これは過去最大級の下落幅であり、今年に入って2番目の規模となる。調整前の難易度は過去最高値となる約138兆9000億に達していたが、今回の調整で約124兆9000億まで下がった。
過去最大級の難易度低下を記録
ビットコインのネットワークは、約10分ごとに新しいブロックが生成されるよう、2016ブロックごとに難易度を自動で調整する仕組みを持っている。
6月上旬の価格下落を受けて多くのマイナーが稼働を停止したため、ネットワーク全体の計算能力を示すハッシュレートが低下し、ブロック生成時間が延びていた。
今回の難易度低下は、稼働を続けるマイナーにとって収益性を改善する恩恵となるとみられている。
難易度が下がったことで、同じ計算能力でもビットコインの生産効率が約9%向上する見込みだ。
一部の予測では、ハッシュプライスと呼ばれるマイニングの収益性指標が改善し、競争力の低い業者が撤退したことで、残存するマイナーの利益率が回復するとされている。
AI需要への移行がハッシュレート低下を加速
今回の難易度低下の主な要因は、ビットコイン価格の低迷による採算悪化だ。

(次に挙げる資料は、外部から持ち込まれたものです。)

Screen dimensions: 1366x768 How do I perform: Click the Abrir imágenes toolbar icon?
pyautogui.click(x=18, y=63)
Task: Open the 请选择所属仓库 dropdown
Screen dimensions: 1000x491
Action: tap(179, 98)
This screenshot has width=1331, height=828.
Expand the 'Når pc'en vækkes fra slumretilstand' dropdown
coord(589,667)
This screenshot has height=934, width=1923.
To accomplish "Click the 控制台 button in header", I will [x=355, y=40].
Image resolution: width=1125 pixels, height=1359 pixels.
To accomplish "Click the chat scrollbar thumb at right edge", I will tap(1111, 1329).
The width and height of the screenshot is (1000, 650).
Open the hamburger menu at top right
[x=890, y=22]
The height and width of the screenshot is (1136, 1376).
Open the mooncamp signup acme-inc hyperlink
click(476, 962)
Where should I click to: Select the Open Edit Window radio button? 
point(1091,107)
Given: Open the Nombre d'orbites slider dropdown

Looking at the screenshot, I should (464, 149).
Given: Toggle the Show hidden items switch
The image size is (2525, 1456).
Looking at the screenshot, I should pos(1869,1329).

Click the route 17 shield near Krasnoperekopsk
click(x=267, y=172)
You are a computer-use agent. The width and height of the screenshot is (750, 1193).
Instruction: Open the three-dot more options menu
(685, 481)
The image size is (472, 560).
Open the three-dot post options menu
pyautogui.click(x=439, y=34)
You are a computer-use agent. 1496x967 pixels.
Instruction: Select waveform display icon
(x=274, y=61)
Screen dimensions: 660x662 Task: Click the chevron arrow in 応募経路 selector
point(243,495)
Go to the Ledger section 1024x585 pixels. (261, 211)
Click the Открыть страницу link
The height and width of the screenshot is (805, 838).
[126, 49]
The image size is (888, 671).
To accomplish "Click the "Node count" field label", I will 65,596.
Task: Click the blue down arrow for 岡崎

半減期を経てブロック報酬が減少する中、電力消費の激しい旧型のマイニング機器は利益を出すことが難しくなり、稼働停止に追い込まれた。
さらに、マイニング企業が計算能力をAIや高性能計算向けのデータセンターに振り向ける動きも影響している。
AI分野の急速な成長に伴い、計算能力に対する需要は世界的に高まっている。マイニング企業は、価格変動の激しい仮想通貨の採掘よりも、AI向け事業の方が安定的で高い収益を見込めるとして、事業の多角化を進めている。
一部の企業は、市場の状況に応じてビットコインの採掘とAI向けの計算処理を柔軟に切り替えられる設備を導入している。
このような戦略的な変化を受けて、今後のマイニング難易度は新たな要因に影響されるようになる。ビットコインの価格だけでなく、世界のAI計算市場の需要や価格設定も重要になるからだ。
電力やデータセンターの容量が両セクターで共有される資源となるため、マイニング業界の構造は新たな局面を迎えている。